CIL Add flux normaliser processor

Description

New FluxNormaliser processor to normalise data

[x] to a float value
[x] to an array of floats with size matching the
[x] to the mean value calculated from a specified region of interest in the data itself

Example Usage

Changes

Testing you performed

Please add any demo scripts to https://github.com/TomographicImaging/CIL-Demos/tree/main/misc Tests in test_DataProcessor.py TestFluxNormaliser class

Related issues/links

#1877

Checklist

[x] I have performed a self-review of my code
[x] I have added docstrings in line with the guidance in the developer guide
[x] I have updated the relevant documentation
[x] I have implemented unit tests that cover any new or modified functionality
[x] CHANGELOG.md has been updated with any functionality change
[ ] Request review from all relevant developers
[x] Change pull request label to 'Waiting for review'

Contribution Notes

Please read and adhere to the developer guide and local patterns and conventions.

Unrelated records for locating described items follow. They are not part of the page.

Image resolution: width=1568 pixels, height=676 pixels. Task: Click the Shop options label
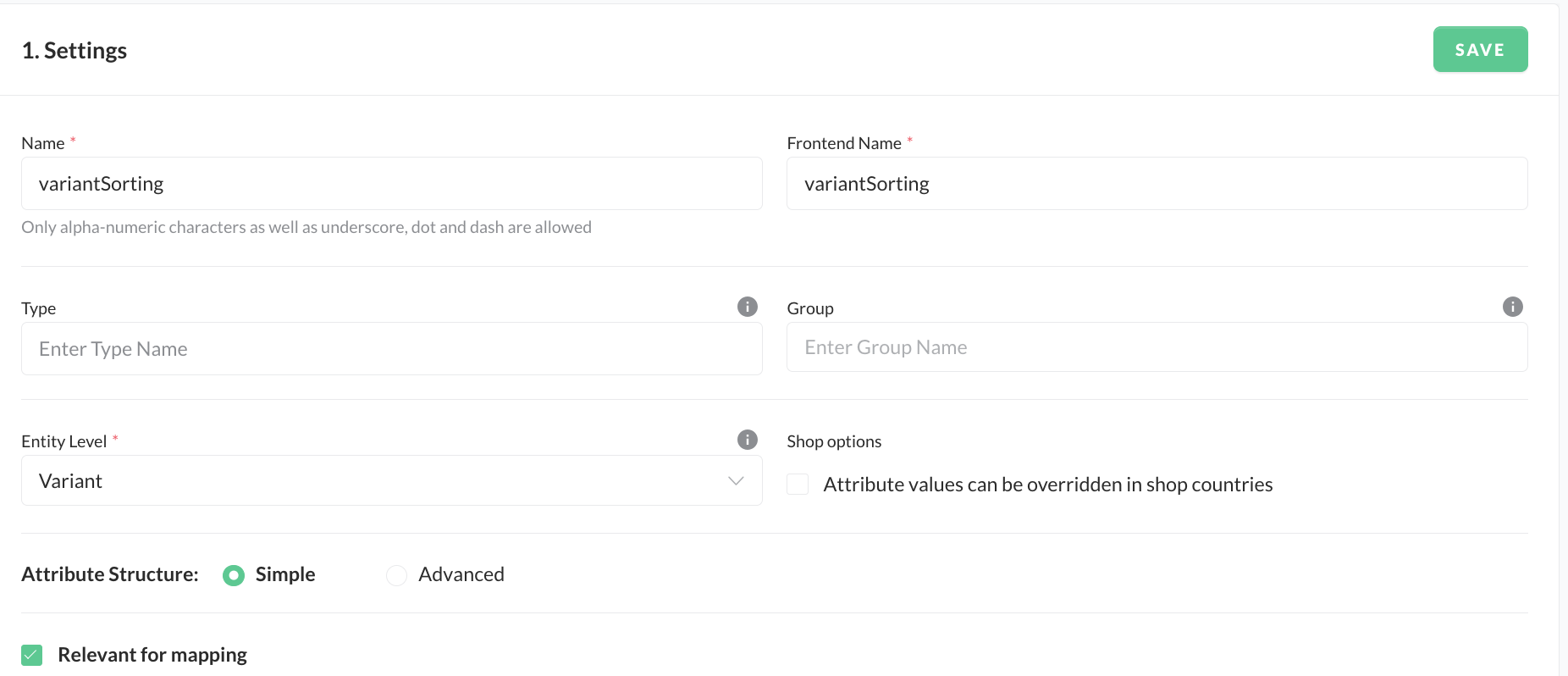(834, 441)
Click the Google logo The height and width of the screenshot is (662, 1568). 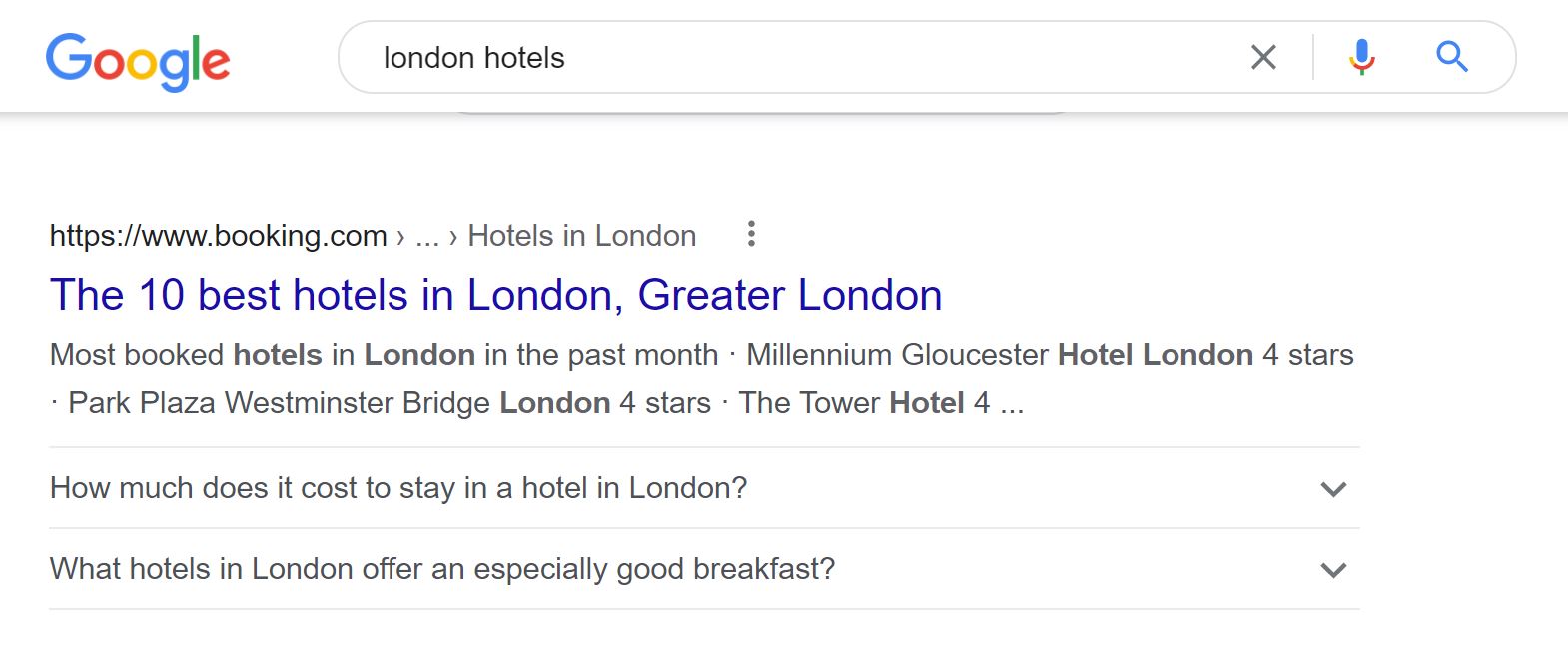coord(138,60)
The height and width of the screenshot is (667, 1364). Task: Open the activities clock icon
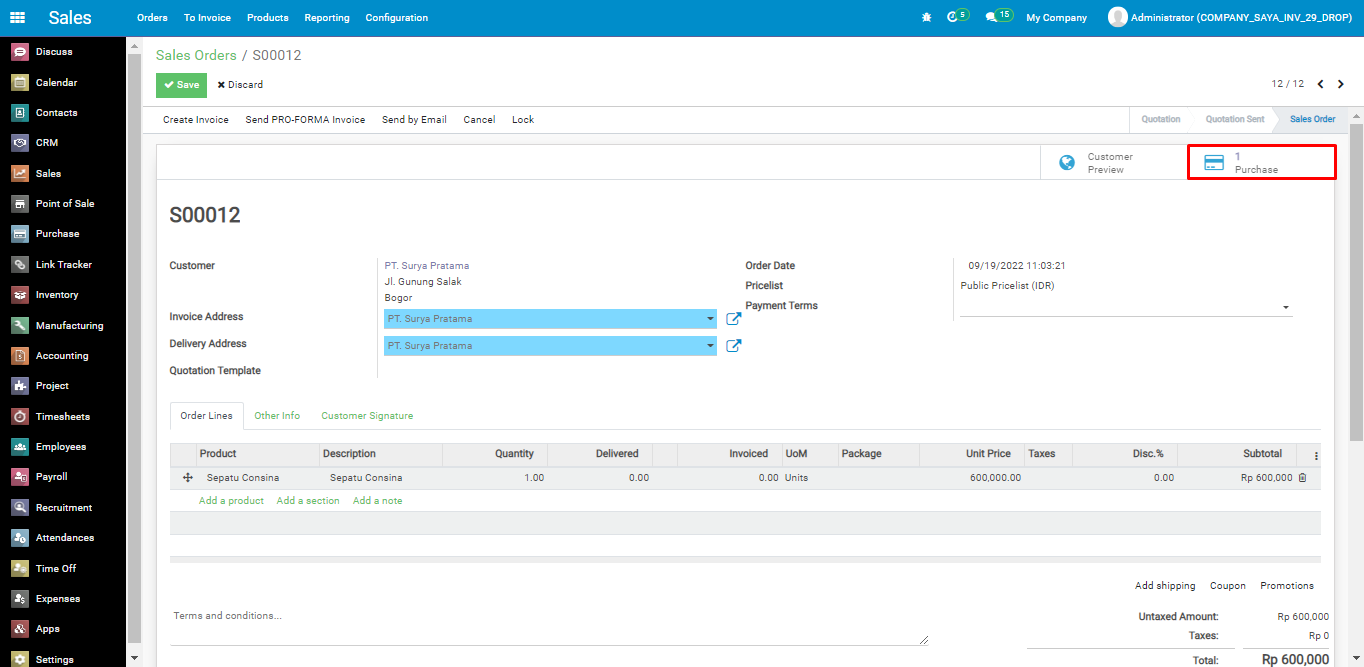(x=953, y=18)
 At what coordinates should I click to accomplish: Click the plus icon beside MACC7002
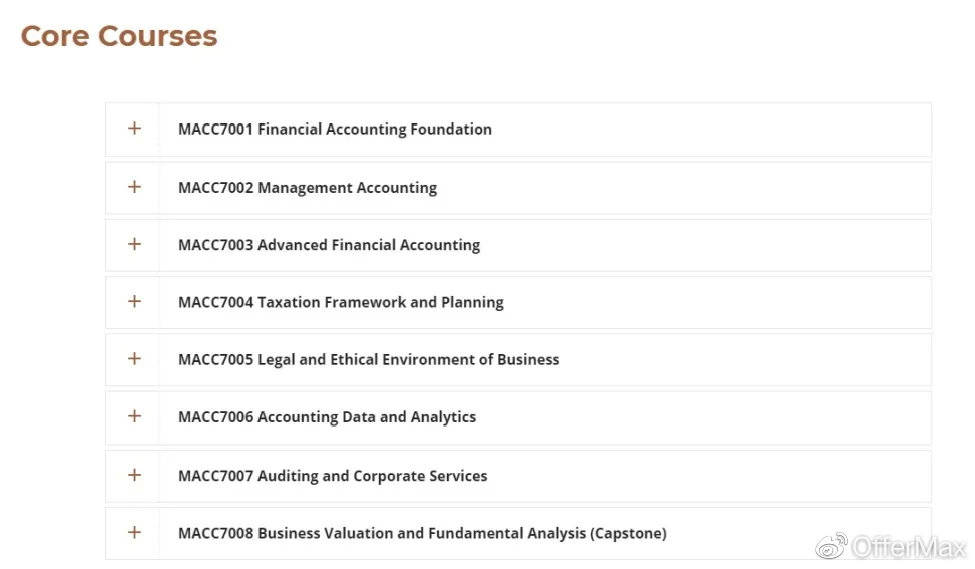point(134,187)
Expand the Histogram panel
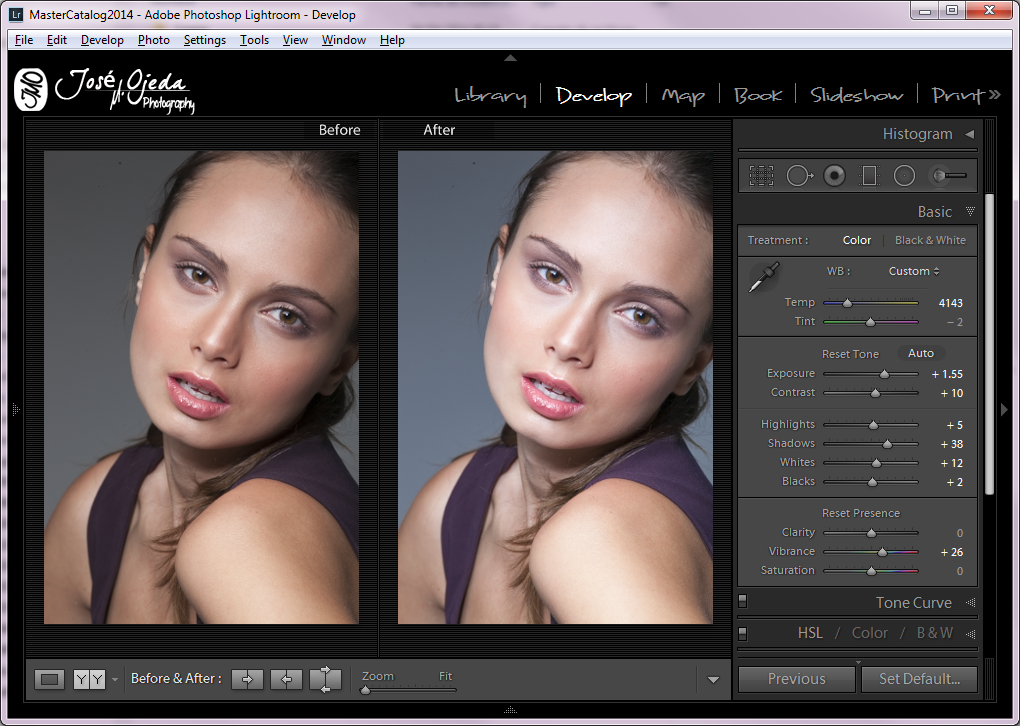This screenshot has width=1020, height=726. pyautogui.click(x=969, y=134)
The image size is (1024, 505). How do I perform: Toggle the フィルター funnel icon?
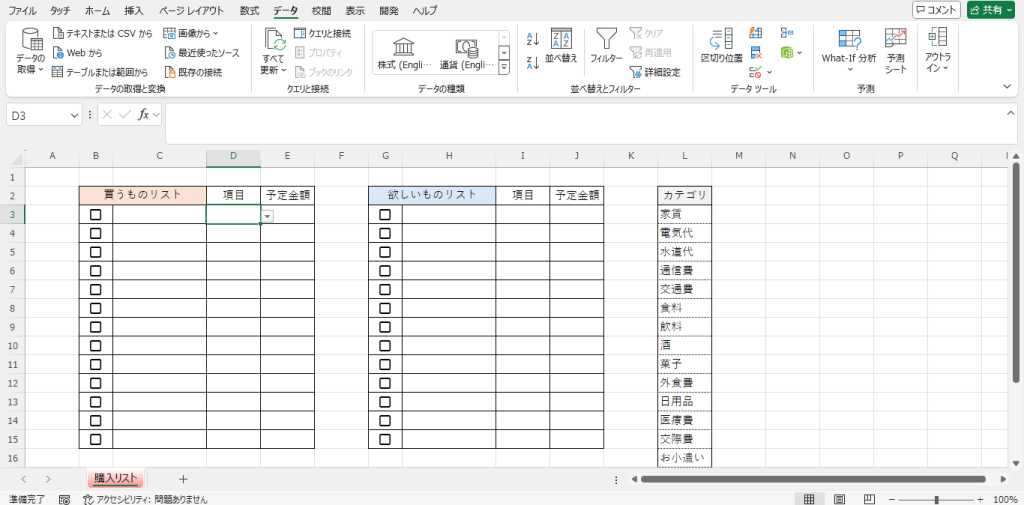[606, 39]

[x] The content of this Pull Request (the Contribution) is intentionally submitted for inclusion in CIL (the Work) under the terms and conditions of the Apache-2.0 License
[x] I confirm that the contribution does not violate any intellectual property rights of third parties

Jul 25 '24 11:07 hrobarts

Some examples: Normalise all data with a scalar value

processor = FluxNormaliser(flux=10)
processor.set_input(data)
data_norm = processor.get_output()
show2D([data, data_norm], ['Data','Normalised data'])

Normalise data with a scalar value per projection

processor = FluxNormaliser(flux=np.arange(1,2,(2-1)/(data.get_dimension_size('angle'))))
processor.set_input(data)
data_norm = processor.get_output()
show2D([data, data_norm], slice_list=('vertical',80))

Normalise data using a region in the background of each projection.

roi = {'vertical':(0,14), 'horizontal':(0,14)}
processor = FluxNormaliser(roi=roi)
processor.set_input(data)
processor.show_roi()

The default output of show_roi() shows the roi plotted on the dataset for the first and last projection and the projection which has the maximum variation from the mean intensity (Z-score) in the roi, as well as a plot of the mean intensity per projection. In this case we can see that although the roi is empty for most projections, there are some cases where there is material in the roi like index 176. We can also use processor.show_roi(angle_index=250) with a specific angle_index if we want to check a different projection which looks like an outlier In this case, if we change the roi we can make sure it's empty for all projections

roi = {'vertical':(0,10), 'horizontal':(0,10)}
processor = FluxNormaliser(roi=roi)
processor.set_input(data)
processor.show_roi()

data_norm = processor.get_output()

In this example with synchrotron data, the background has a gradient so the Z-score might not be the best metric to use.

roi = {'vertical':(10,135), 'horizontal':(125,150)}
processor = FluxNormaliser(roi=roi)
processor.set_input(data)
processor.show_roi()

roi = {'vertical':(10,135), 'horizontal':(135,150)}
processor = FluxNormaliser(roi=roi)
processor.set_input(data)
processor.show_roi()

data_norm = processor.get_output()
show2D([data, data_norm], slice_list=('vertical',80))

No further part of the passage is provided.